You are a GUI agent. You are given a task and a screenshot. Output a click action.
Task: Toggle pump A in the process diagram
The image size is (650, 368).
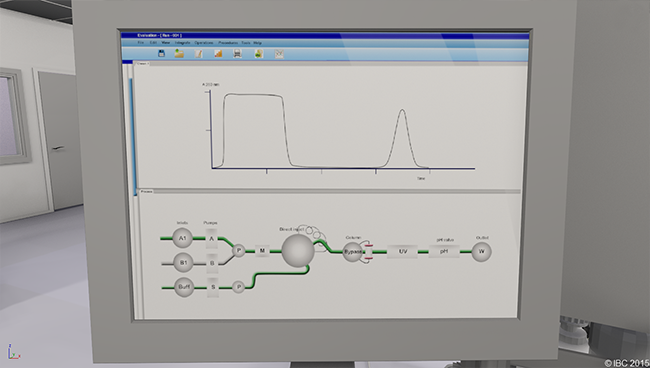pyautogui.click(x=211, y=239)
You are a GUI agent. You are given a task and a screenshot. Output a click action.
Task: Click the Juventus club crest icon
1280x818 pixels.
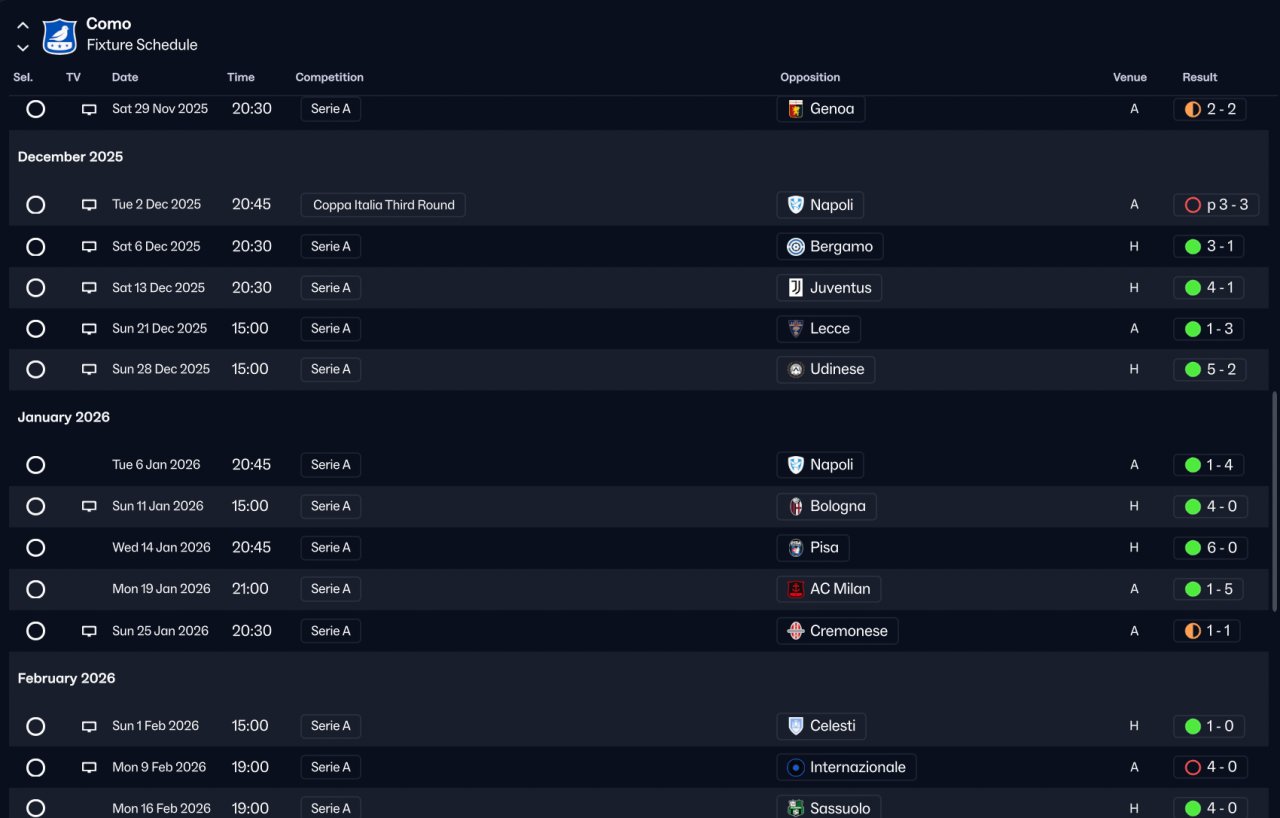coord(796,288)
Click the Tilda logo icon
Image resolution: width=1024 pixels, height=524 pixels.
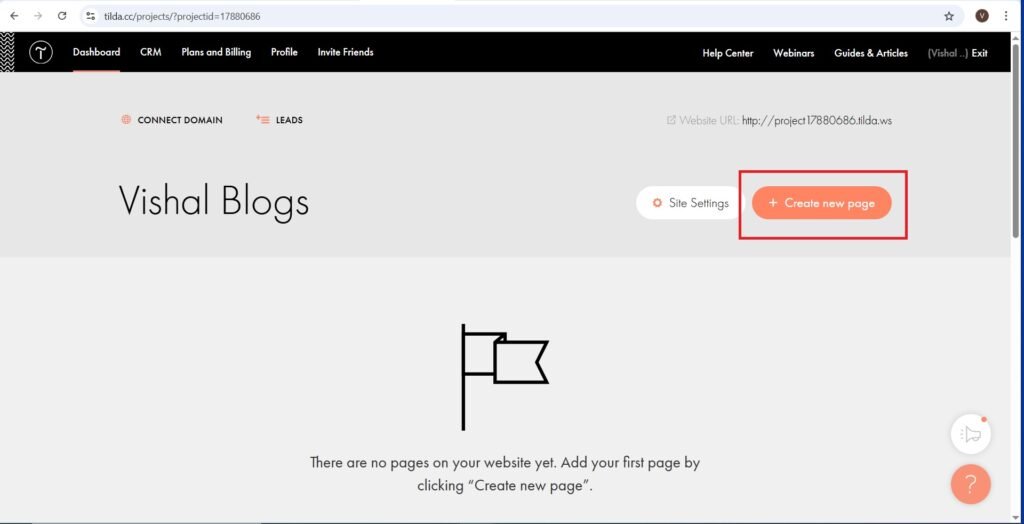tap(40, 53)
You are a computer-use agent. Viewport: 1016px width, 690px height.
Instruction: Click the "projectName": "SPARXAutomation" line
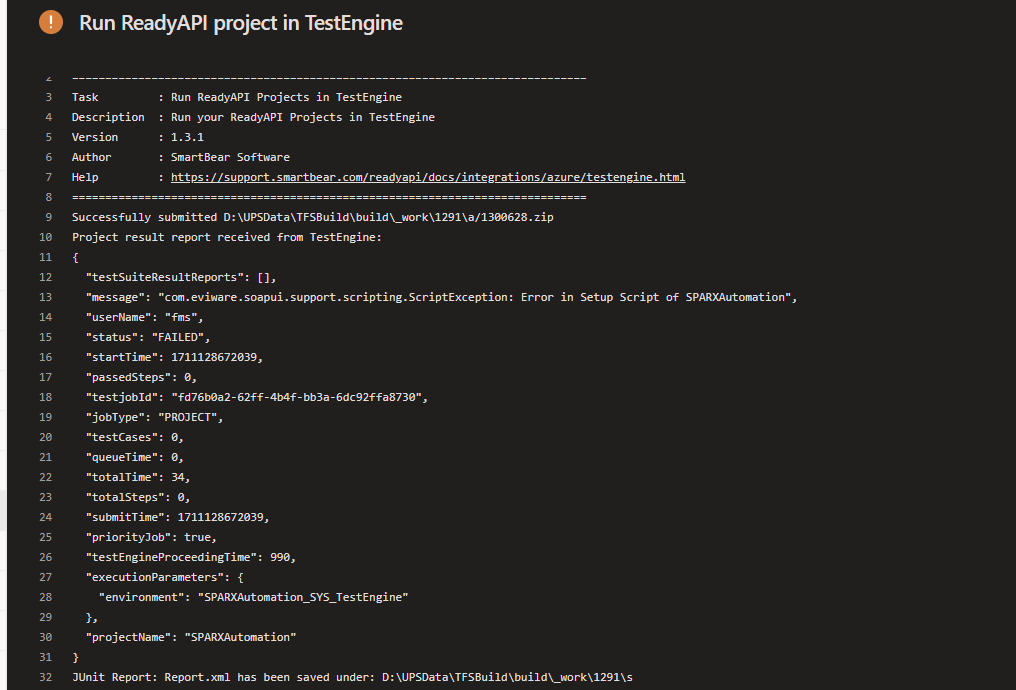[x=191, y=637]
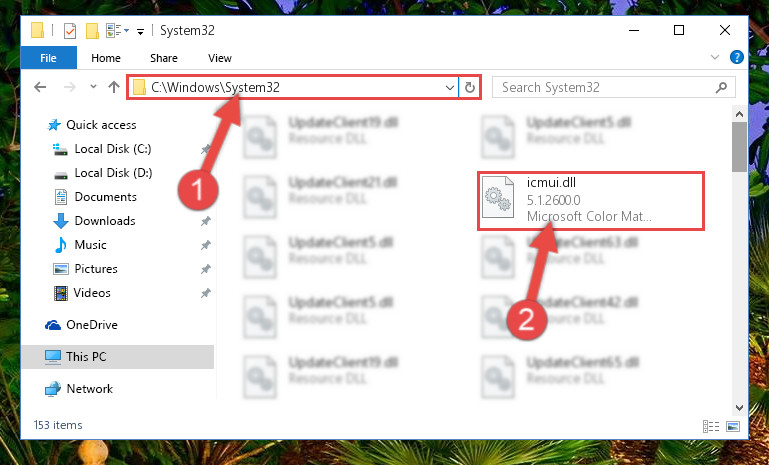
Task: Open recent locations dropdown arrow
Action: 93,87
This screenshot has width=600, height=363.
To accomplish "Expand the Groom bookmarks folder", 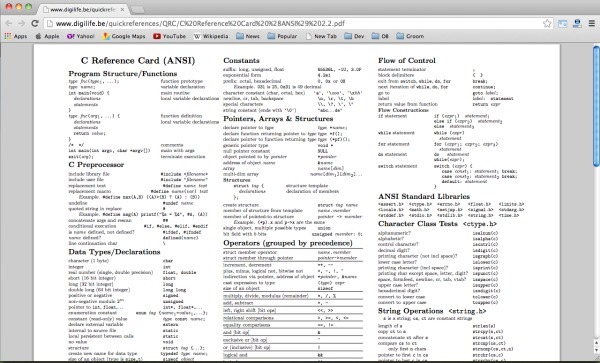I will (410, 36).
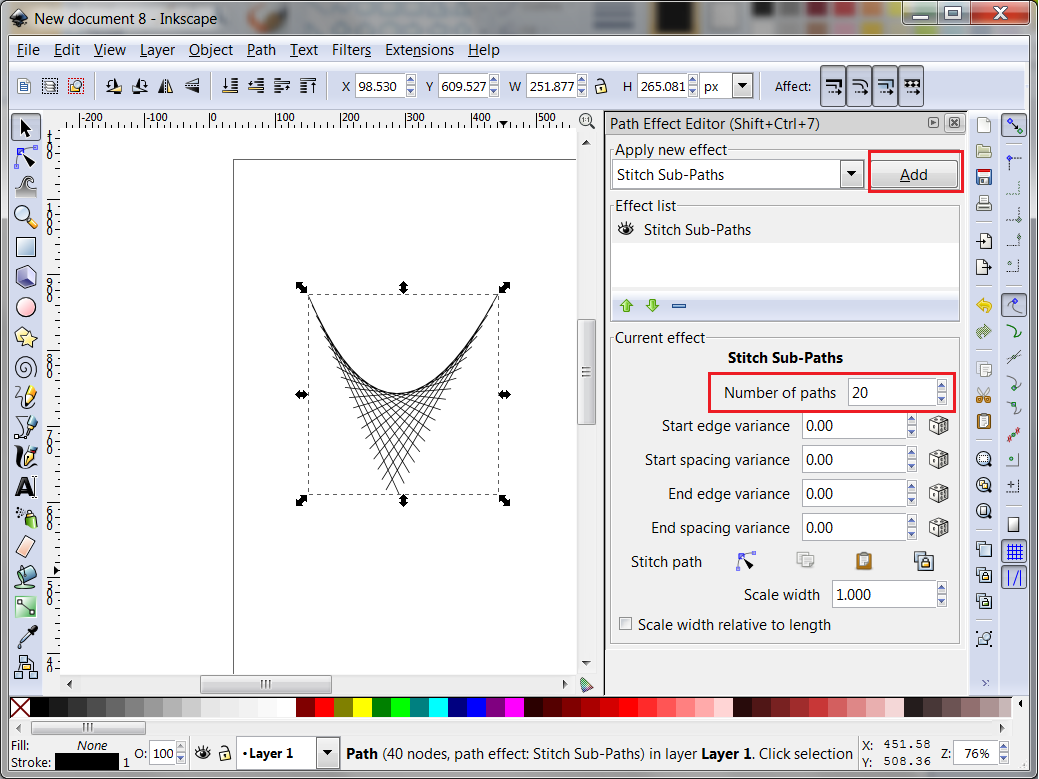Click the green up arrow in the effect list
Screen dimensions: 1039x779
pos(626,305)
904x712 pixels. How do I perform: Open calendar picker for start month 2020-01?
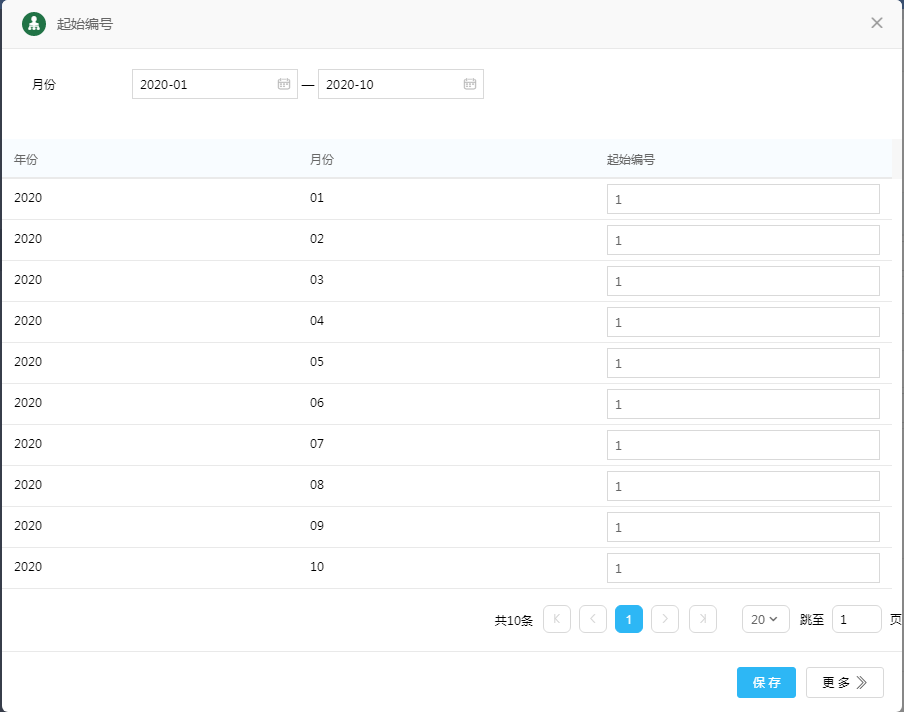[x=284, y=84]
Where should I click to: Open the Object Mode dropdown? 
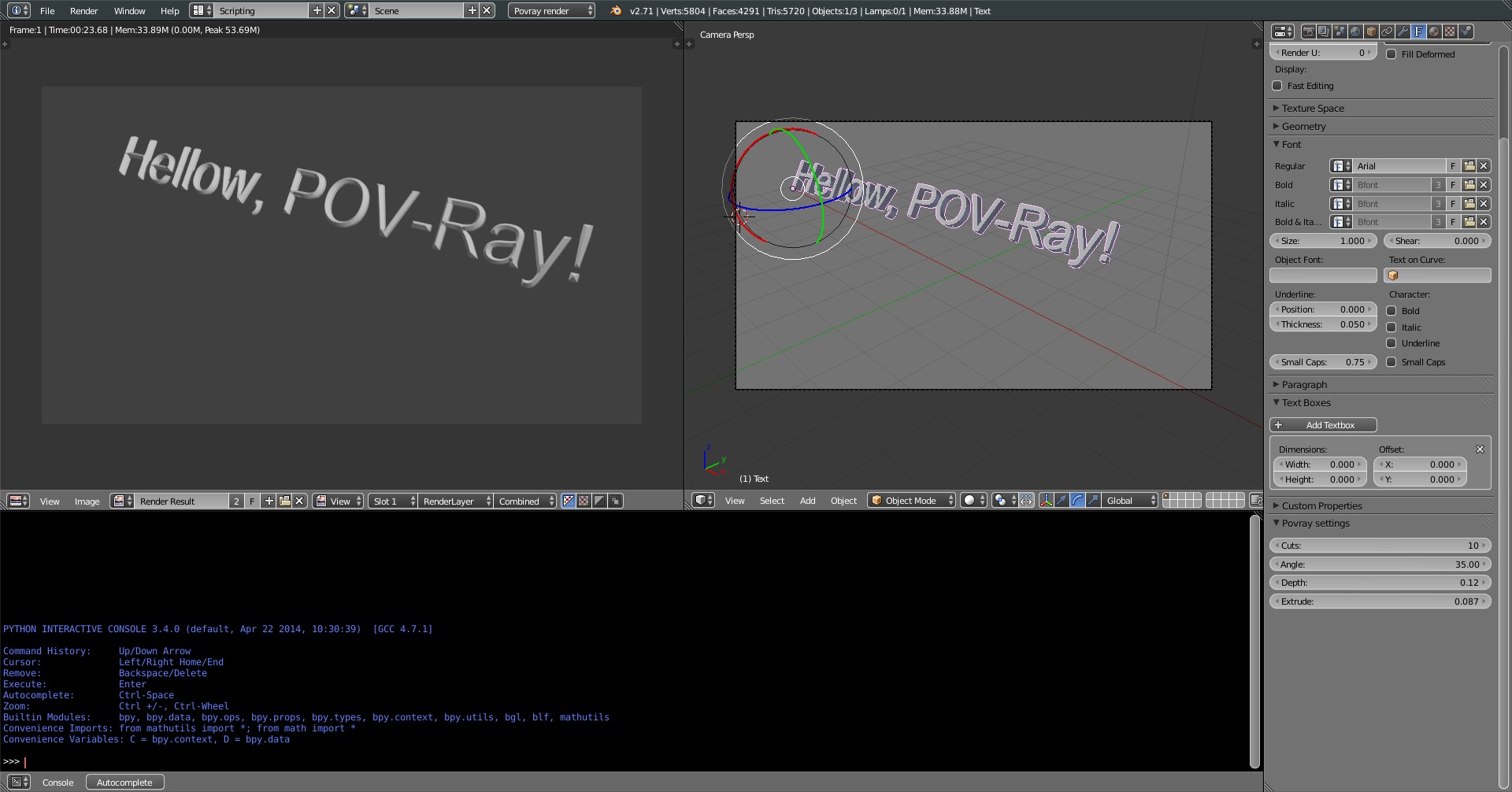[911, 501]
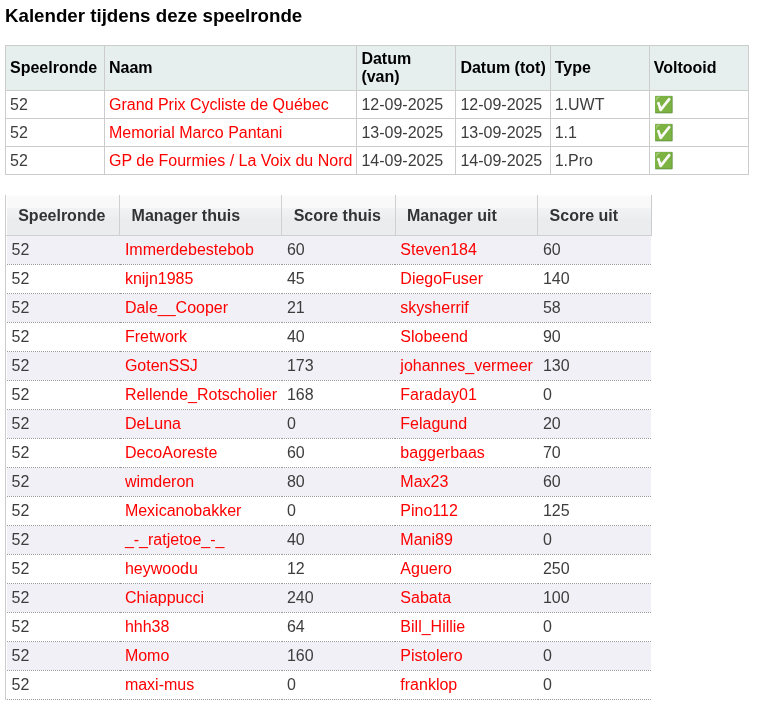Sort by Score thuis column header
The width and height of the screenshot is (762, 705).
coord(337,215)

------------------------

Problem details: Gather every line of the data above that contains the string "dropdown", matching case exactly.

Solution:
Task: Open recent locations dropdown arrow
Where should I click to: Open the Object Mode dropdown? 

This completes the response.